La Sacra Scrittura di domenica 15 maggio

Il commento di don Michele Mosa. «Le cose di prima sono passate»

Tutta la vita degli uomini, la mia come la tua, quella del contadino o dell’idraulico come quella del Papa o del primo ministro, si snoda sul binario della storia e vive la tensione, inevitabile, fra il passato e il futuro. A volte il contrasto è così forte che rischiamo perfino di dimenticare il presente. Rischiamo cioè di oscillare fra il lamento e il sogno. Sospesi. Giovanni ci sta invece dicendo di fare nostro il presente, di accoglierlo in tutta la sua bellezza e complessità senza farci condizionare dalla nostalgia dell’età dell’oro, senza cadere nella trappola tesa «da certi profeti di sventura che annunciano eventi sempre infausti» e dai quali Giovanni XXIII, aprendo il Concilio Vaticano II, invitava a prendere le distanze.

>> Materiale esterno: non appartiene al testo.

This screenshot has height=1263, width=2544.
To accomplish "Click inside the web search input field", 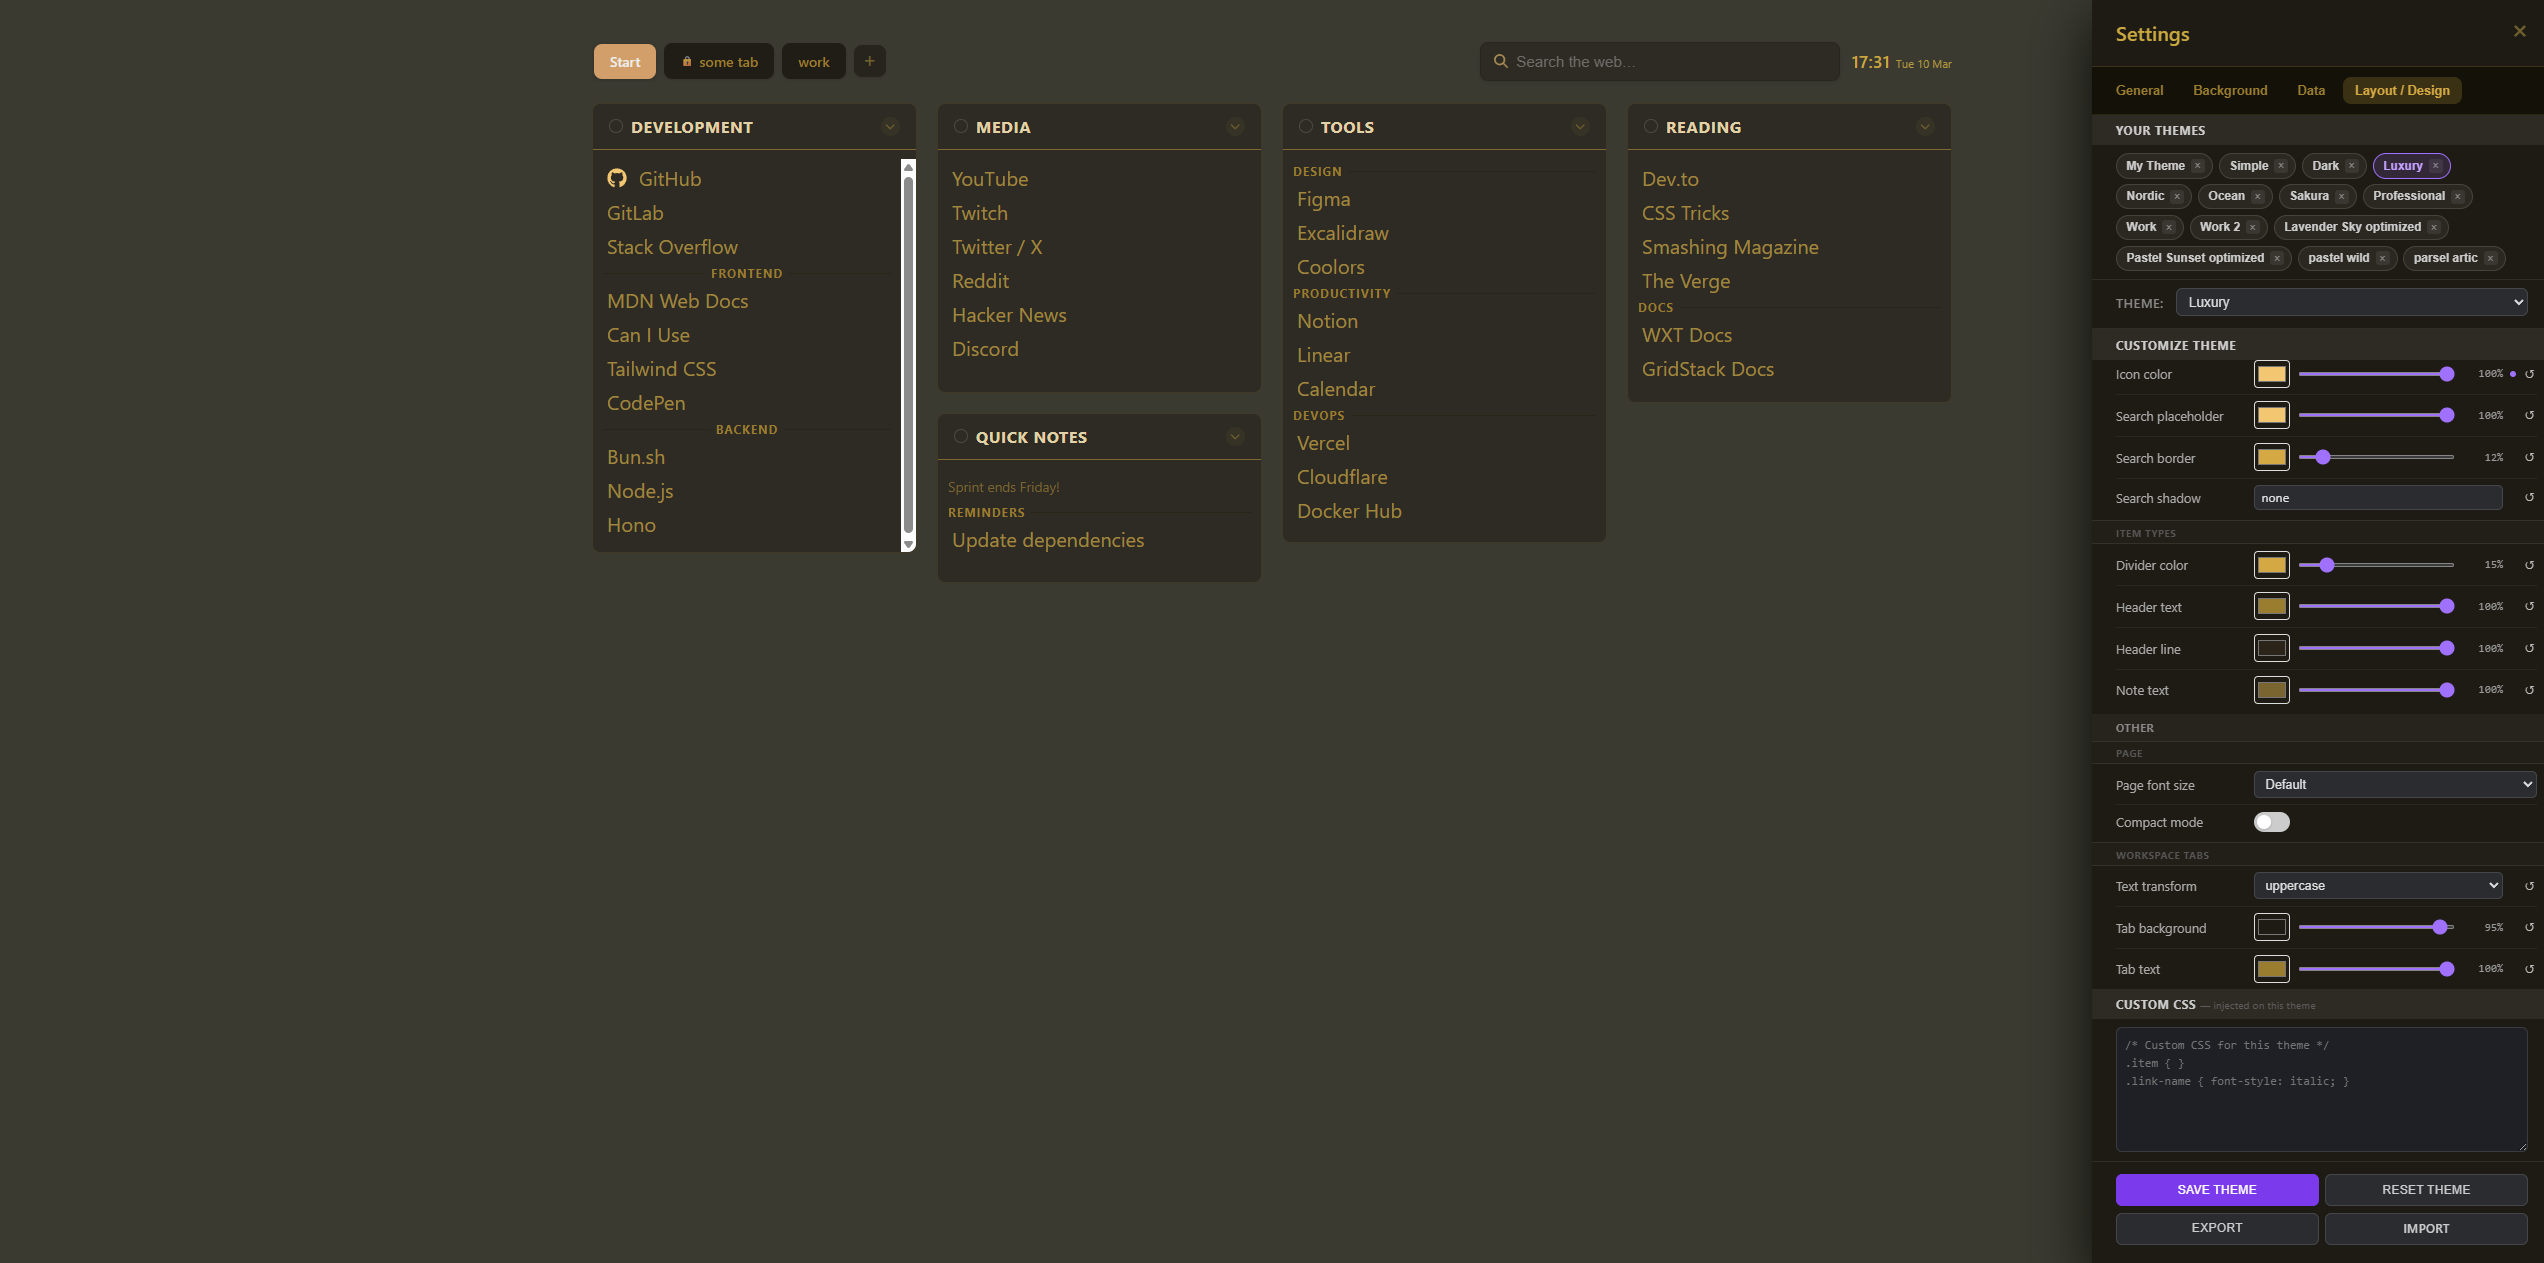I will pyautogui.click(x=1658, y=61).
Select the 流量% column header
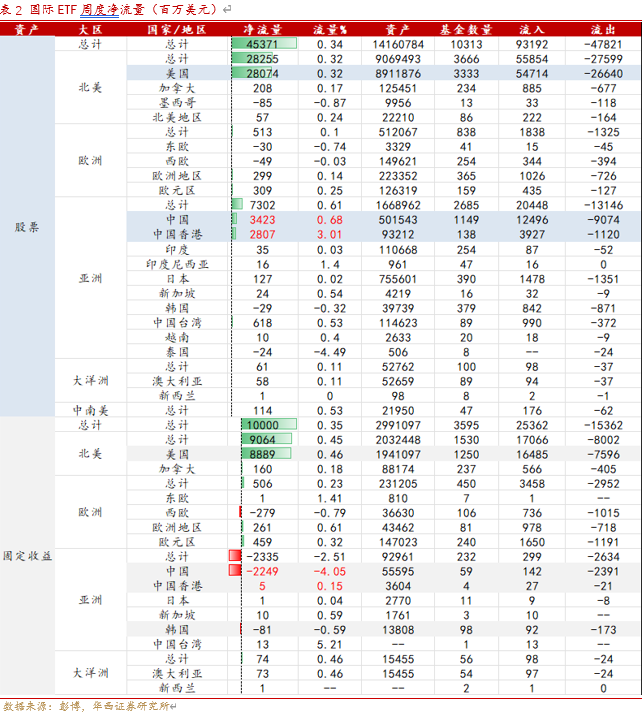Viewport: 642px width, 713px height. click(x=329, y=30)
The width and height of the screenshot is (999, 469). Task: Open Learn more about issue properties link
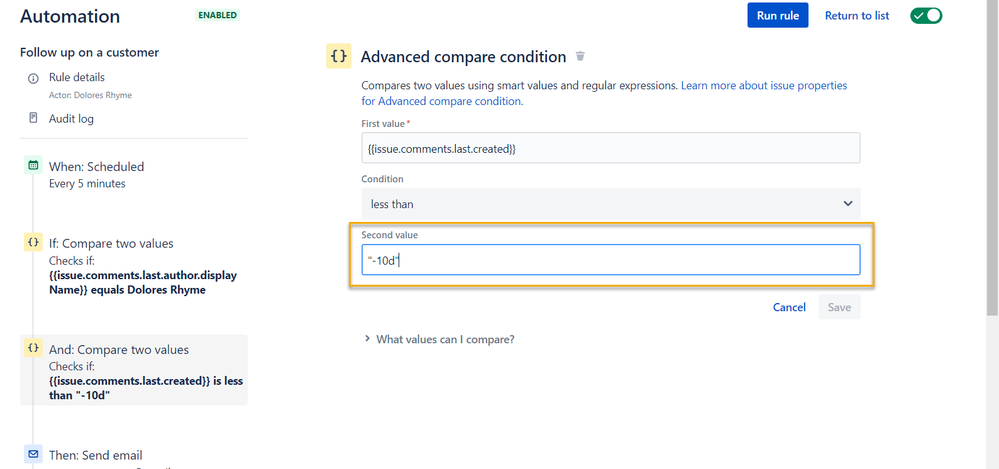603,93
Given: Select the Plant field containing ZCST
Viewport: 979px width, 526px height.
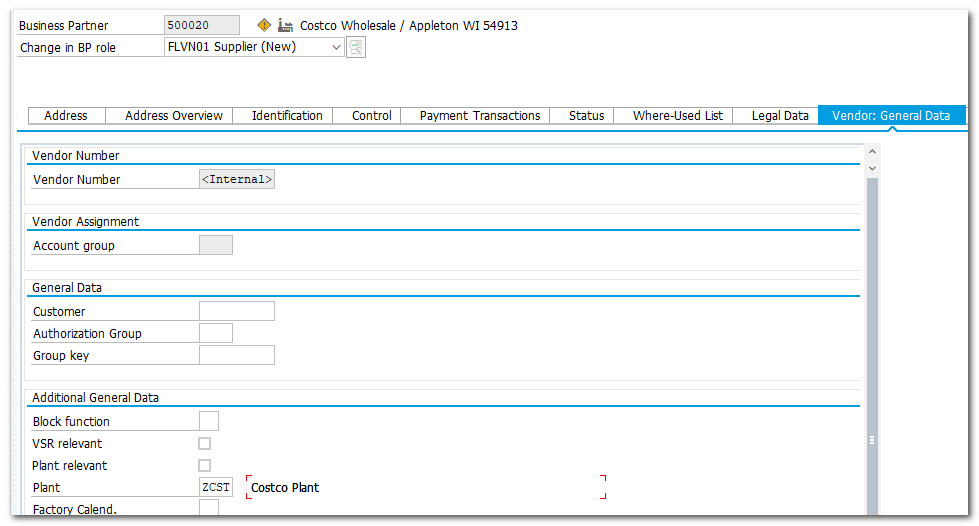Looking at the screenshot, I should tap(216, 487).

Papa Francesco, pensando al cammino ecumenico della Chiesa, così si esprimeva nel 2017: «Con Paolo potremo dire: “Le cose vecchie sono passate” (2 Cor 5,17). Guardare indietro è d’aiuto e quanto mai necessario per purificare la memoria, ma fissarsi sul passato, attardandosi a ricordare i torti subiti e fatti e giudicando con parametri solo umani, può paralizzare e impedire di vivere il presente. La Parola di Dio ci incoraggia a trarre forza dalla memoria, a ricordare il bene ricevuto dal Signore; ma ci chiede anche di lasciarci alle spalle il passato per seguire Gesù nell’oggi e vivere una vita nuova in Lui. Permettiamo a Colui che fa nuove tutte le cose (cfr Ap 21,5) di orientarci a un avvenire nuovo, aperto alla speranza che non delude, un avvenire in cui le divisioni si potranno superare e i credenti, rinnovati nell’amore, saranno pienamente e visibilmente uniti». È – mi sembra – l’eterna questione delle radici. Irrinunciabili, pena la morte della pianta. Quello che però tu chiedi alla pianta sono i frutti, buoni e gustosi. Curiamo le radici con amore e attenzione; non dimentichiamoci però che i frutti non sono gli stessi dell’anno precedente. Guardare ai frutti, cioè al domani ci aiuta a occuparci anche delle radici. Ci aiuta a vivere il presente con le dovute attenzioni e preoccupazioni.A vivere la tensione consapevoli che il risultato non dipende solo da me. E soprattutto che se quest’anno, per qualsiasi motivo, non mangerai i frutti ciò non significa che non hai lavorato bene o che l’albero vada tagliato. Il rischio è parte integrante del mestiere.